The main goal of this project created by Contrast Security is to create a clear and usable policy for managing privacy and security risks when utilizing Generative AI and Large Language Models (LLMs) in organizations, according to the project’s GitHub page.
The policy primarily aims to address several key concerns:
1. Avoid situations where ownership and intellectual property (IP) rights of software cannot be disputed later on.
2. Guard against the creation or use of AI-generated code that may include harmful elements.
3. Prohibit employees from using public AI systems to learn from the organization’s or third-party proprietary data.
4.Prevent unauthorized or underprivileged individuals from accessing sensitive or confidential data.
This open-source policy is designed as a foundation for CISOs, security experts, compliance teams, and risk professionals who are either new to this field or require a readily available policy framework for their organizations.
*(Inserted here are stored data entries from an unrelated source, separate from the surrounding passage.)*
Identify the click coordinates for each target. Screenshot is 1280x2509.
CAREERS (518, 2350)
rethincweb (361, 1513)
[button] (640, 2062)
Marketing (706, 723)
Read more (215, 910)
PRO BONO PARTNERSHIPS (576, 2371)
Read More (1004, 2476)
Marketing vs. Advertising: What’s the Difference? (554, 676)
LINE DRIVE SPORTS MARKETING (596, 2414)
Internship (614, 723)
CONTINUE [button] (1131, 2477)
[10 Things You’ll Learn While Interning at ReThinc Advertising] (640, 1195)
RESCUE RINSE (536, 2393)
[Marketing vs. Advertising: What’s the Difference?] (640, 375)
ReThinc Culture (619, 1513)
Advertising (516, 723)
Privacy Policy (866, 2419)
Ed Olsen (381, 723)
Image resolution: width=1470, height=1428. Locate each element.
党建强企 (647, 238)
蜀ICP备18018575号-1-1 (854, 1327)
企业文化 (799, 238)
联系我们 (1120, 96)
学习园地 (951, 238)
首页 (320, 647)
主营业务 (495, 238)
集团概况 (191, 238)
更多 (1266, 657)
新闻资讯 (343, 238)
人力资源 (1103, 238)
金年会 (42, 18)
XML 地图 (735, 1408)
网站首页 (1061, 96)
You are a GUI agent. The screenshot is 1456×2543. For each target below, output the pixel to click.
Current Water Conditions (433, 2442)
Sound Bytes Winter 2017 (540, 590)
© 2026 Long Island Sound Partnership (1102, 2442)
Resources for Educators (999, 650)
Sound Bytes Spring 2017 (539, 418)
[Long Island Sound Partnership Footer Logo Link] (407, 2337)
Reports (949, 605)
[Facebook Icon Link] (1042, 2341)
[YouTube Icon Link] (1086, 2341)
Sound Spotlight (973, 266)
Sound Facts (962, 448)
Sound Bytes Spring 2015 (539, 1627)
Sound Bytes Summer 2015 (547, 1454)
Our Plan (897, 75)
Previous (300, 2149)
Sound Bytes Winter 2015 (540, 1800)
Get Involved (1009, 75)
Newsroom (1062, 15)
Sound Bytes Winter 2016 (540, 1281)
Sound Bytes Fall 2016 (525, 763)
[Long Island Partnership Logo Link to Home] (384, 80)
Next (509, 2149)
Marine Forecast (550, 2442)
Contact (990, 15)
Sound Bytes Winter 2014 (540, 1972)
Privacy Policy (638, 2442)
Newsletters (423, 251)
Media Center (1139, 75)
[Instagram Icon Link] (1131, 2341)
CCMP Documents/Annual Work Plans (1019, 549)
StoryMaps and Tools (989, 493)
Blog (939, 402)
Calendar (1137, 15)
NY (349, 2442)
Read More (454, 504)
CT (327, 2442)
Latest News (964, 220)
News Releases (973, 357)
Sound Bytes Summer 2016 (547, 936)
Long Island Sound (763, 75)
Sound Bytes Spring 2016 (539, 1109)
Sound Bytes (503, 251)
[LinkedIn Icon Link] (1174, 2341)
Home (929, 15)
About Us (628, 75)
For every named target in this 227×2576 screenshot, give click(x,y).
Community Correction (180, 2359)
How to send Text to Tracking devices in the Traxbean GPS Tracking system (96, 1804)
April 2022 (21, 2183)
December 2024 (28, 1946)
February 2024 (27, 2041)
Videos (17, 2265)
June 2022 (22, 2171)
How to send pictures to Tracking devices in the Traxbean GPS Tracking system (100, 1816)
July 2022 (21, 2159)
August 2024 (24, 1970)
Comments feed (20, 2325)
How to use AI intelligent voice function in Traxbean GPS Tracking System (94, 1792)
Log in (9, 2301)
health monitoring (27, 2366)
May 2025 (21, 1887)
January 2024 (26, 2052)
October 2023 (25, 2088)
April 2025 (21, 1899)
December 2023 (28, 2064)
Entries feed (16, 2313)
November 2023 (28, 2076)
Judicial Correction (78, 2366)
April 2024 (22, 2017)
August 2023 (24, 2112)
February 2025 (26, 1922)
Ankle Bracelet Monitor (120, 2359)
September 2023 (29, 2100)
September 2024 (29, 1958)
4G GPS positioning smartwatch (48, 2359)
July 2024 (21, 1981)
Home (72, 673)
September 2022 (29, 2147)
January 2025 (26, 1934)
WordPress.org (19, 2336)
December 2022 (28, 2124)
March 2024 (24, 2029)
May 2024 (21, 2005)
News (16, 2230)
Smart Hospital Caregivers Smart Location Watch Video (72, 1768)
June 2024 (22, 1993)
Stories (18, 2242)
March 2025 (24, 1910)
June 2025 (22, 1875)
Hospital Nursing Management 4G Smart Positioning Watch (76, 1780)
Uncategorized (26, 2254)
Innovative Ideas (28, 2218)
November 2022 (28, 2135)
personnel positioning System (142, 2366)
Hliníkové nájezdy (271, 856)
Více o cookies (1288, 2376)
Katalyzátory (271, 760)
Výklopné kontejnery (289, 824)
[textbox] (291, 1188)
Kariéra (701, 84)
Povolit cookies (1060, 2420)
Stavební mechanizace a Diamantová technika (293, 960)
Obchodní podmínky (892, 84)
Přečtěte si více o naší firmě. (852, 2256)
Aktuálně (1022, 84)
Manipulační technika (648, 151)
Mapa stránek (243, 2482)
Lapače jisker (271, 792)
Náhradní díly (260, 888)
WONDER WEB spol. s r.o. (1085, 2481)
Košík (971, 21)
“AI is no longer just a concept. It is embedded in our everyday lives, powering a vast array of systems and services, from personal assistants to financial analytics. As with any transformative technology, it is imperative that its use be governed by thoughtful and comprehensive policies to mitigate potential risks and ethical dilemmas,” David Lindner, Chief Information Security Officer at Contrast Security stated in a blog post. “The Contrast Responsible AI Policy Project is a testament to our belief in transparency, cooperation and shared growth. As AI continues to evolve, we need to ensure that its potential is harnessed in a responsible and ethical manner. Having a clear, well-defined AI policy is essential for any organization implementing or planning to implement AI technologies.”